Lies. All lies. If Jesus truly is the Christ, the anointed king of the universe, then it is utter foolishness to act like he isn’t. If he is really who he says he is, then wouldn’t it make the most sense to obey the one who not only designed the universe you lived in, but your own body and soul? The world has forgotten that presidents, prime ministers, and kings are only shadows and servants of the one true king. This feast is for us to remind ourselves and to remind them of the eternal kingdom that has already begun. That has been here since the days Christ spoke the blessed words, “Today you will be with me in paradise.”
So, dear souls, dear Catholics of St. John the Evangelist and throughout the whole Church, hear the call of your king! Rise up to your duty and proclaim his royal dignity to the world! Do it not by political manipulation, by inflammatory rhetoric, or physical force. Do it the way the king himself did. By willingly sitting upon the throne meant for him, the throne of the cross. Show Christ’s reign in your life by embracing your destiny, not someone else’s. Don’t waste your time and attention agonizing over the battles being waged elsewhere in the Church, fight the battle against sin in your own heart and in the realms where you actually have influence. Fight that battle the way Jesus did, by loving those who attack you, by absorbing the wickedness of the world even to the point that it kills you.

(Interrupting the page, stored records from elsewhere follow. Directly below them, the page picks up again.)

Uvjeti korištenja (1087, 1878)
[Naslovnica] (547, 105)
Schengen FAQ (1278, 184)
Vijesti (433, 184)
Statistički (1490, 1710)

But to do that well, to get to that point, you must renounce Satan and all his works. Paul tells us in the second reading that Christ “delivered us from the power of darkness and transferred us to the kingdom of his beloved Son.” Are you truly transferred into that kingdom? Where is the darkness in your life? Impure relationships, invalid marriages, addictions, dishonesty, grudges, greed and lust for power? As we stare down the week of thanksgiving and the idolatry of materialism incarnate in Black Friday, how will you respond? How will you show the world that before Christmas comes Advent, before the child comes the anguish of pregnancy and birth, before the resurrection comes the cross?
As we are on the cusp of a new year in the Church, make it a new year of serving the kingdom of sacrificial love. As we carry Christ into the streets in the Eucharist, how will you carry him into the world in your hearts and relationships? Jesus, are you not the Christ? Then save us! Save us from ourselves and teach us to die with you so that today and everyday, we may be with you in paradise.